# clothes lines



## wg_bent (Jul 14, 2007)

My wife wants a clothes line.

I thought one of these would be good.  Anyone use one? Good or better than 2 pullies and a rope?
Linkey


----------



## Hogwildz (Jul 14, 2007)

I have seen these. Keep in mind I never used one. But it seems to me they don't give the coverage or air space that a line does. I am thinking a getting the OL one with the pulleys. I used to have one that retracted (no pulleys). It was stationary on one pole, then the line pulled out & you hooked it on another pole. When done, unhook and it reeled itself back into the housing. Was kinda neat, and out of the way when not in use. Came with that house, not sure were to get them.

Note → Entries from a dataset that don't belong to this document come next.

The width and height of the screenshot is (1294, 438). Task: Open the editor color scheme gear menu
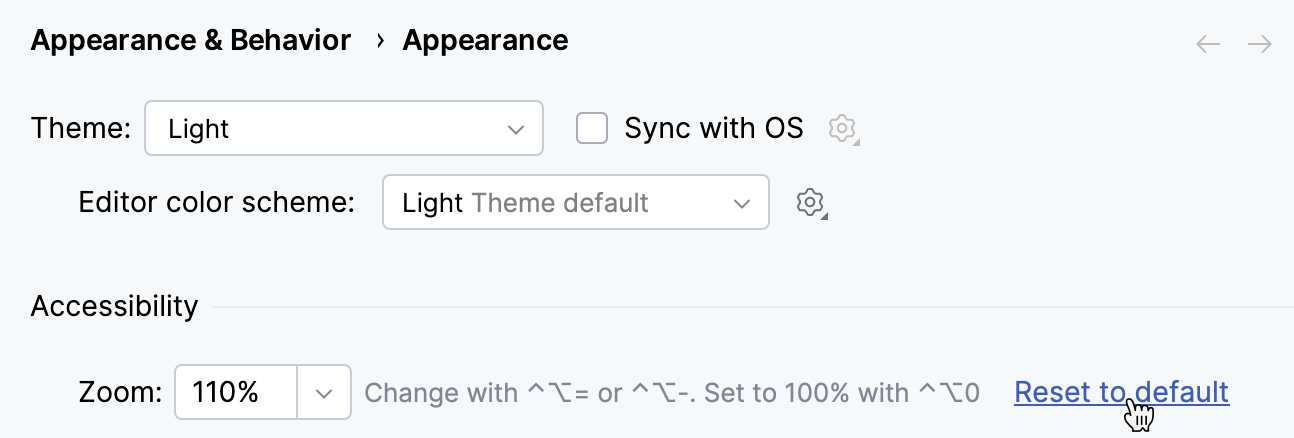tap(810, 203)
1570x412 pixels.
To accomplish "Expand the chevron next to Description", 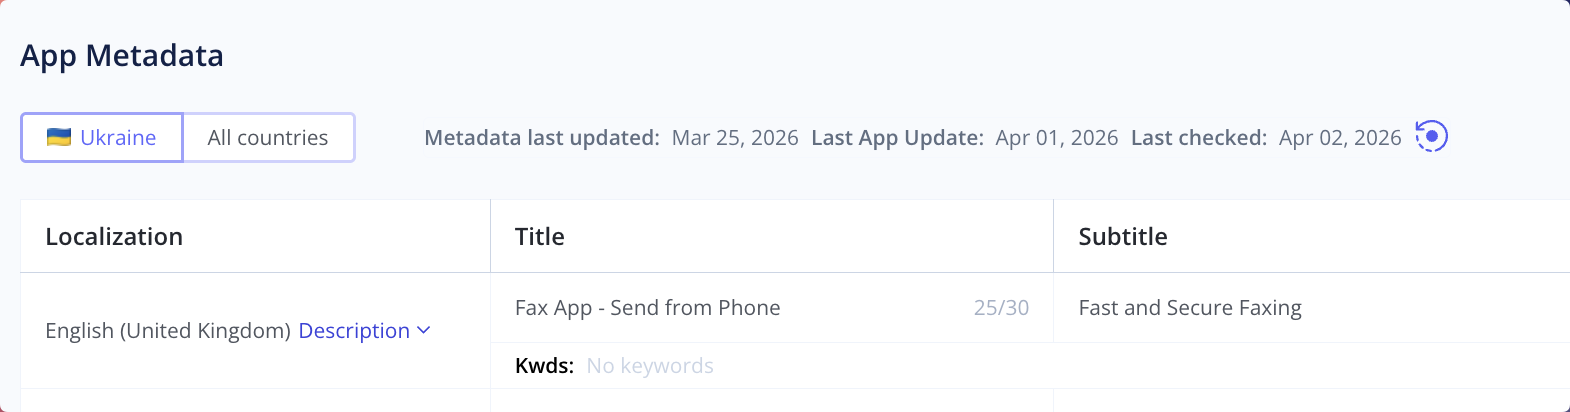I will pyautogui.click(x=424, y=330).
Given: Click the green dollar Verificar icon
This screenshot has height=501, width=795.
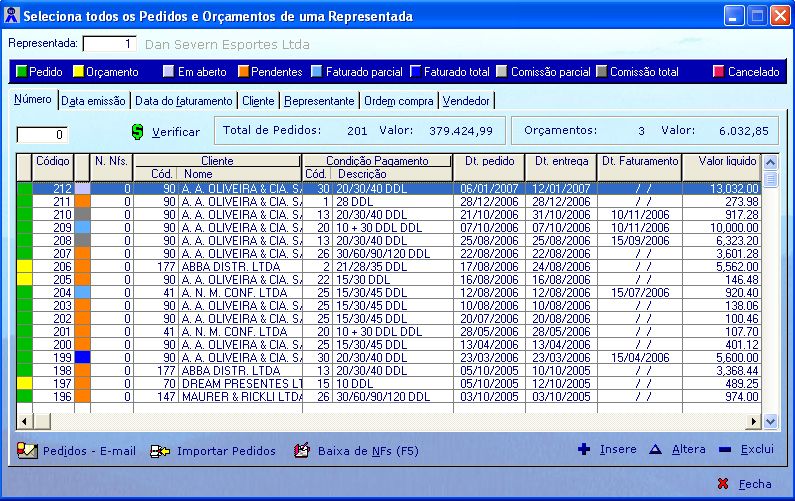Looking at the screenshot, I should [x=139, y=131].
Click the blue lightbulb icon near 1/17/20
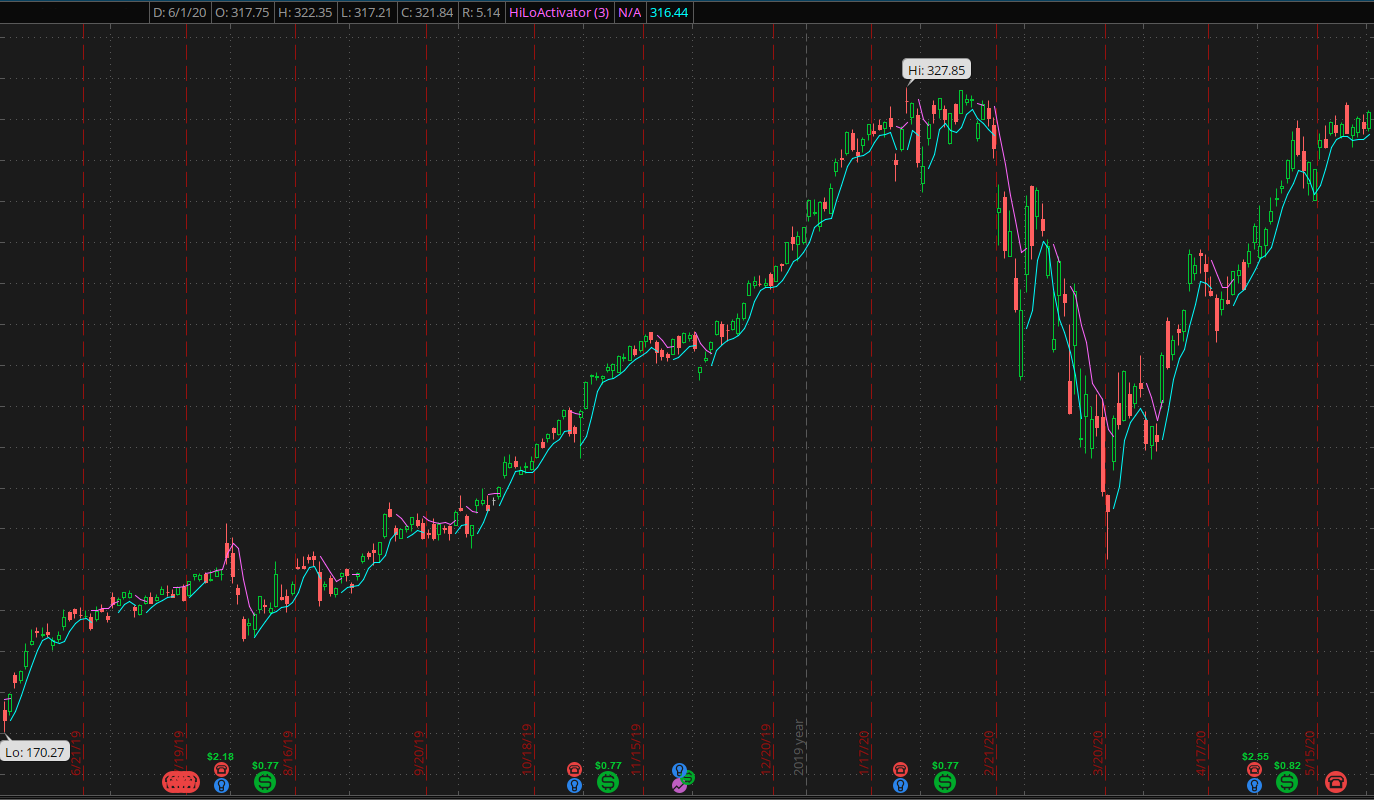The width and height of the screenshot is (1374, 800). [900, 786]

Heres a few I found online:

http://www.stacksandstacks.com/html...ne-retractable-drying-line-indoor-outdoor.htm

http://www.organize-everything.com/recl.html     this is similar to the one I had.

Heck they are everywhere. I am guessing you did a search and found a bunch. Pick whichever suites you best.


----------



## begreen (Jul 14, 2007)

We've got the conventional line with pulleys. It lets a lot more air to circulate around slow to dry items like blue jeans. If you go with the pole, be sure it's anchored well. Wet clothes are pretty heavy. 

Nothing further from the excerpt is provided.